What is extraordinary to anyone reading the WikiLeaks material is not so much its content as the manner of its preparation and dissemination in the first place. The leaked documents did not carry a full top-secret classification and were apparently intended to promote debate across the widest possible range of people in the foreign service community. They amount to a running encyclopedia of the views, gossip and analysis of American foreign service officers, made available, we are told, to some 2-3 million authorized accessors to the State Department intranet worldwide.

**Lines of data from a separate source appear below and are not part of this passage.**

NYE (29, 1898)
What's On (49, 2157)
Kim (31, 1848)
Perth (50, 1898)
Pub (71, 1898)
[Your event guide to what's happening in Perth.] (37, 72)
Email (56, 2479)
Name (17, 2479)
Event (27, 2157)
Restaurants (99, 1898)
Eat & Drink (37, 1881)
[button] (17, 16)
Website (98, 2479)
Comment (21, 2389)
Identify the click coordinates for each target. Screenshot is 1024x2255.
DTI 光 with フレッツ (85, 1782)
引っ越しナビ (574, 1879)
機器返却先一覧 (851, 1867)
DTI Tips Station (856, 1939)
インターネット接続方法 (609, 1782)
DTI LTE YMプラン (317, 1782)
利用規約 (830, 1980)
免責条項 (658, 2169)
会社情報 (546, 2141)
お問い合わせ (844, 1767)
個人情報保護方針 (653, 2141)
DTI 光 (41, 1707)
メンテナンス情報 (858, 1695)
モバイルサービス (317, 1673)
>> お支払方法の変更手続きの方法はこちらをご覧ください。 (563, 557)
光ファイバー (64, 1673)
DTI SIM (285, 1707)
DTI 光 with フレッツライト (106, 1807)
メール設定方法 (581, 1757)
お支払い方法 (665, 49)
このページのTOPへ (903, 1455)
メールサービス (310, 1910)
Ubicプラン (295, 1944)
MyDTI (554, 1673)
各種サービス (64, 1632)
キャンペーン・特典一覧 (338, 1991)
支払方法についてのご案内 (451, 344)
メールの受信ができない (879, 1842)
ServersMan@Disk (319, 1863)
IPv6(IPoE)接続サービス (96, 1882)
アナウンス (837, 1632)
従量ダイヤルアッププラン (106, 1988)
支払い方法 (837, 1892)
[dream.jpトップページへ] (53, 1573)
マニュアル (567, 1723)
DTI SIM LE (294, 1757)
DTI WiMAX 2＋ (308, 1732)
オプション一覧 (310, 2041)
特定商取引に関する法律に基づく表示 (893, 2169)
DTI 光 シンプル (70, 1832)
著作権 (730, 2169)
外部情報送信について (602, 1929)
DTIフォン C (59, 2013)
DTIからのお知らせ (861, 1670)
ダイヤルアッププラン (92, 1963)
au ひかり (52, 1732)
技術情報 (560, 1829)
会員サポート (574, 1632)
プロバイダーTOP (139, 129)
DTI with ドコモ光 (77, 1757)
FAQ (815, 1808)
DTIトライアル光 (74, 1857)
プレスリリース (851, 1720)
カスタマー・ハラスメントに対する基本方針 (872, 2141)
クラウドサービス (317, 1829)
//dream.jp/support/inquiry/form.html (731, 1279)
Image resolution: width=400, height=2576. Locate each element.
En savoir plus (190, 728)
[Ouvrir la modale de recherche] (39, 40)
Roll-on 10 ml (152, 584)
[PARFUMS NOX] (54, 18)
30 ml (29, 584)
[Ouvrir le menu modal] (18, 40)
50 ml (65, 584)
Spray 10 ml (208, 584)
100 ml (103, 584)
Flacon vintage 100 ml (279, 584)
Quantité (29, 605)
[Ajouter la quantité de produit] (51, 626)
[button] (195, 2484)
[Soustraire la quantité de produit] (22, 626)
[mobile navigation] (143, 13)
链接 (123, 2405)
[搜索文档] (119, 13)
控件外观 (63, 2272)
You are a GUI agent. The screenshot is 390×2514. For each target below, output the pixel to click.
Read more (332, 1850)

This material went out uncensored, with names and sources disclosed, on an intranet with an unsophisticated coding system. That it could be downloaded by one, presumably authorised, person is strange enough. It is hard to believe no more menacing power did not have the ability to do likewise. The recklessness of such a casual approach to secrecy beggars belief.
By way of contrast, the five media organizations in receipt of the material went to extraordinary lengths over the past two months to check and "redact" the material that the State Department disseminated so widely. Dozens of names were removed, sources concealed and any danger to current operations censored. Diplomatic agencies were also given the opportunity to warn of risky areas and their views logged and taken into account. Each of the recipient media cross-checked with each other and with WikiLeaks itself. No such precautions were taken by the State Department in preparing its own intranet dissemination. If I were an American source, I would be far more afraid of the State Department than the world's media.